The Institute's Centenary

In 2018, the Ioffe Institute celebrated its centenary – 100 years ago, in September 1918, the Physics and Technology Division of the State Roentgenological and Radiological Institute, established on the initiative of Professors A.F. Ioffe and M.I. Nemenov, began its work at the Petrograd Polytechnic Institute of Emperor Peter the Great. Abram Fedorovich Ioffe was elected the first director of the SRRI and simultaneously headed the Physics and Technology Division. In 1921, the division became an independent institute. A.F. Ioffe remained the director of this institute until 1950.

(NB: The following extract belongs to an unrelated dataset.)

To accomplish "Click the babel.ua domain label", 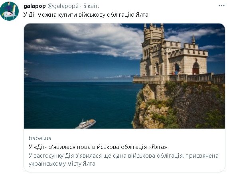I will [40, 138].
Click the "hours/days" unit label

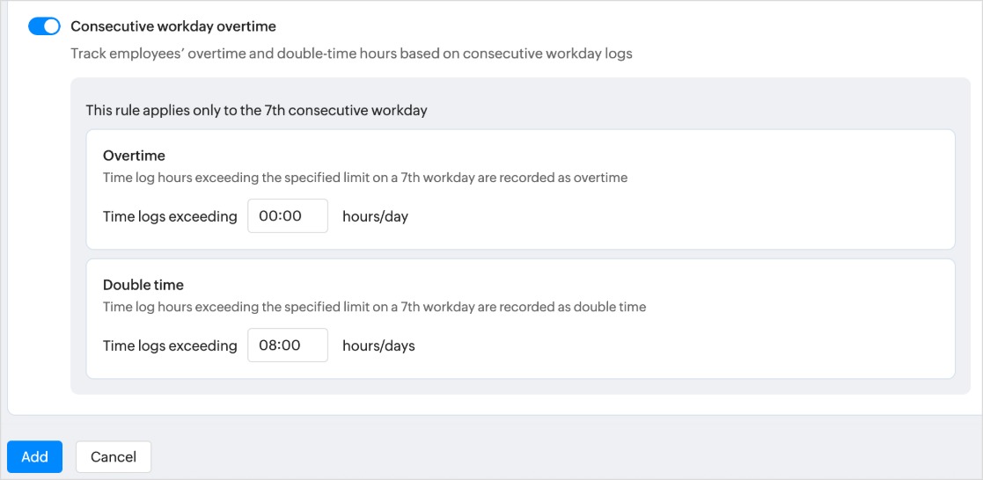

In May 1939, the institute, under the name Leningrad Physics and Technology Institute (LPTI), became part of the USSR Academy of Sciences. In 1960, the name of the institute's first director was added to its title. The institute is rightfully considered the cradle of Soviet physics; future Nobel laureates N.N. Semenov, L.D. Landau, and P.L. Kapitsa began their scientific careers here, and world-renowned scientists such as A.P. Alexandrov, E.F. Gross, Ya.B. Zeldovich, I.V. Kurchatov, I.E. Tamm (also a future Nobel Prize winner), Ya.I. Frenkel, and many others worked here.

Work carried out at the institute has been awarded Nobel Prizes twice. In 1956, the Nobel Prize in Chemistry was awarded to Academician N.N. Semenov (jointly with C.N. Hinshelwood) "for their researches into the mechanism of chemical reactions." This work was carried out at the Ioffe Institute and published in 1927 when N.N. Semenov was a staff member of the Institute. In 2000, the Nobel Prize in Physics was awarded to the Director of the Ioffe Institute, Academician Zhores I. Alferov (jointly with H. Kroemer and J. Kilby) for his work "that have laid the foundation of modern information technology, for the development of semiconductor heterostructures for optoelectronics."